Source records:
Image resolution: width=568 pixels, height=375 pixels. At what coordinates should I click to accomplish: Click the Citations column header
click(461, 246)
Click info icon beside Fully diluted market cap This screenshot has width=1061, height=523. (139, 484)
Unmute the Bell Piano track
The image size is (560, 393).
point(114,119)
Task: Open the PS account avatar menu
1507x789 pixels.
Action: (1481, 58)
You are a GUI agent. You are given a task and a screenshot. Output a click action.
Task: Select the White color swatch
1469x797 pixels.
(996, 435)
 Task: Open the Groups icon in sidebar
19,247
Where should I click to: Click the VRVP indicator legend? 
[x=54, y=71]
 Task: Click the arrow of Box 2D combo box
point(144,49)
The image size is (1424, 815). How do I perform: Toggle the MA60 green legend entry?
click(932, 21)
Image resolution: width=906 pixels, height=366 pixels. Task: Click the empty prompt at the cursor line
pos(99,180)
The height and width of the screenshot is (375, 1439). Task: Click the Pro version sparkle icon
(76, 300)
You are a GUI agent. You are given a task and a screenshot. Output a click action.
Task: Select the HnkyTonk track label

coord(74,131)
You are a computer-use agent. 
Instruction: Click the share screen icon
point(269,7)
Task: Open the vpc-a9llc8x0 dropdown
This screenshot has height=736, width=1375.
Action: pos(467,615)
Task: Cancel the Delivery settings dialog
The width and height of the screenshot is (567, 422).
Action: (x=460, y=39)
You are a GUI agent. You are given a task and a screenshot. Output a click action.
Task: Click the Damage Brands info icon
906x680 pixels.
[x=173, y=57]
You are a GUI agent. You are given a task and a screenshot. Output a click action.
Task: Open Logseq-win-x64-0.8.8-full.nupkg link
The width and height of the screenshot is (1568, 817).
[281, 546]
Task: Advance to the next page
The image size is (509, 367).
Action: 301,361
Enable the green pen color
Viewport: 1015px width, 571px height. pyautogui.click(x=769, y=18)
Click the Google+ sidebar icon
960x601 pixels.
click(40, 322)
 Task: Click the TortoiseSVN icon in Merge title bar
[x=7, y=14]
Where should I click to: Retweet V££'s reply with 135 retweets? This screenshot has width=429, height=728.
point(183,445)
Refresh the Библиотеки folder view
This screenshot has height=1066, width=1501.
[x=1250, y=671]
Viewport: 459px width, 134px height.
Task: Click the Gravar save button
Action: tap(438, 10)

PROBLEM DESCRIPTION — Copy out each record above exactly, leaving nothing out.

RESULT OF THIS TASK —
Image resolution: width=568 pixels, height=375 pixels. At what coordinates should I click to accomplish: Click the Citations column header
click(461, 246)
Click info icon beside Fully diluted market cap This screenshot has width=1061, height=523. (139, 484)
Unmute the Bell Piano track
The image size is (560, 393).
point(114,119)
Task: Open the PS account avatar menu
1507x789 pixels.
Action: (1481, 58)
You are a GUI agent. You are given a task and a screenshot. Output a click action.
Task: Select the White color swatch
1469x797 pixels.
(996, 435)
 Task: Open the Groups icon in sidebar
19,247
Where should I click to: Click the VRVP indicator legend? 
[x=54, y=71]
 Task: Click the arrow of Box 2D combo box
point(144,49)
The image size is (1424, 815). How do I perform: Toggle the MA60 green legend entry?
click(932, 21)
Image resolution: width=906 pixels, height=366 pixels. Task: Click the empty prompt at the cursor line
pos(99,180)
The height and width of the screenshot is (375, 1439). Task: Click the Pro version sparkle icon
(76, 300)
You are a GUI agent. You are given a task and a screenshot. Output a click action.
Task: Select the HnkyTonk track label

coord(74,131)
You are a computer-use agent. 
Instruction: Click the share screen icon
point(269,7)
Task: Open the vpc-a9llc8x0 dropdown
This screenshot has height=736, width=1375.
Action: pos(467,615)
Task: Cancel the Delivery settings dialog
The width and height of the screenshot is (567, 422).
Action: (x=460, y=39)
You are a GUI agent. You are given a task and a screenshot. Output a click action.
Task: Click the Damage Brands info icon
906x680 pixels.
[x=173, y=57]
You are a GUI agent. You are given a task and a screenshot. Output a click action.
Task: Open Logseq-win-x64-0.8.8-full.nupkg link
The width and height of the screenshot is (1568, 817).
[281, 546]
Task: Advance to the next page
The image size is (509, 367).
Action: 301,361
Enable the green pen color
Viewport: 1015px width, 571px height. pyautogui.click(x=769, y=18)
Click the Google+ sidebar icon
960x601 pixels.
click(40, 322)
 Task: Click the TortoiseSVN icon in Merge title bar
[x=7, y=14]
Where should I click to: Retweet V££'s reply with 135 retweets? This screenshot has width=429, height=728.
point(183,445)
Refresh the Библиотеки folder view
This screenshot has height=1066, width=1501.
[x=1250, y=671]
Viewport: 459px width, 134px height.
Task: Click the Gravar save button
Action: tap(438, 10)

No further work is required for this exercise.